Work to be completed:
Up to and including the line with "Task: Sort table by Function column header", output the records exactly as they appear.

[Saved entries]
----

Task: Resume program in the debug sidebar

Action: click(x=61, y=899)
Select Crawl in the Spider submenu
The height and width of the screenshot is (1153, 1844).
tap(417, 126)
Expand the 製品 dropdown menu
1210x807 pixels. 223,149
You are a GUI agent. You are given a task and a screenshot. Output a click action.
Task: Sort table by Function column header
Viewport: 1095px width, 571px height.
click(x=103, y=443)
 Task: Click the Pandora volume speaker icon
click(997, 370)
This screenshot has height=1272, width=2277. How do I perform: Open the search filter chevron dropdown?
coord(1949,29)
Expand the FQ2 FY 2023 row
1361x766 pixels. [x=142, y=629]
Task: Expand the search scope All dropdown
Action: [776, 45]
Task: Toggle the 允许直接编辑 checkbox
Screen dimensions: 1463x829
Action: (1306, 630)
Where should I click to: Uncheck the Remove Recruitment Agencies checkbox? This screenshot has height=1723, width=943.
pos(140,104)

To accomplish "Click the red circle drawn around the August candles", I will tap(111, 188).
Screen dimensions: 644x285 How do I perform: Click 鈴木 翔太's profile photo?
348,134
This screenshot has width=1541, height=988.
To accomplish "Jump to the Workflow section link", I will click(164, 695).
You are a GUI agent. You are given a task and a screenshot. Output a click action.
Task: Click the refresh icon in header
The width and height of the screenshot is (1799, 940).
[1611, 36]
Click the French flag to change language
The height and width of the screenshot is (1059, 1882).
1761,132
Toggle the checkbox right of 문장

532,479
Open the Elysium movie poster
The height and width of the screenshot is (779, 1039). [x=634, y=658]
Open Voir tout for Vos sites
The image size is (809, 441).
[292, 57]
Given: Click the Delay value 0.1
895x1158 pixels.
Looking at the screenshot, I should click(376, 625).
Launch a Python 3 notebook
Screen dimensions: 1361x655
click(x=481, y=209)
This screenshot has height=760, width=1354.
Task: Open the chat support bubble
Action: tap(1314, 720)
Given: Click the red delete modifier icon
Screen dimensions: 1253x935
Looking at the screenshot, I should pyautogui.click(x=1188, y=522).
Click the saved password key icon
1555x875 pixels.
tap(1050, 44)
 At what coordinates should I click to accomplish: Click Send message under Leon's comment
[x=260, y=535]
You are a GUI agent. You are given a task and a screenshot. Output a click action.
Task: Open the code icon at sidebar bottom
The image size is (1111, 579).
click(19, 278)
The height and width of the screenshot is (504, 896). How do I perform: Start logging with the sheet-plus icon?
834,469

----

Exercise solution:
Task: Resume program in the debug sidebar

Action: click(x=61, y=899)
Select Crawl in the Spider submenu
The height and width of the screenshot is (1153, 1844).
tap(417, 126)
Expand the 製品 dropdown menu
1210x807 pixels. 223,149
You are a GUI agent. You are given a task and a screenshot. Output a click action.
Task: Sort table by Function column header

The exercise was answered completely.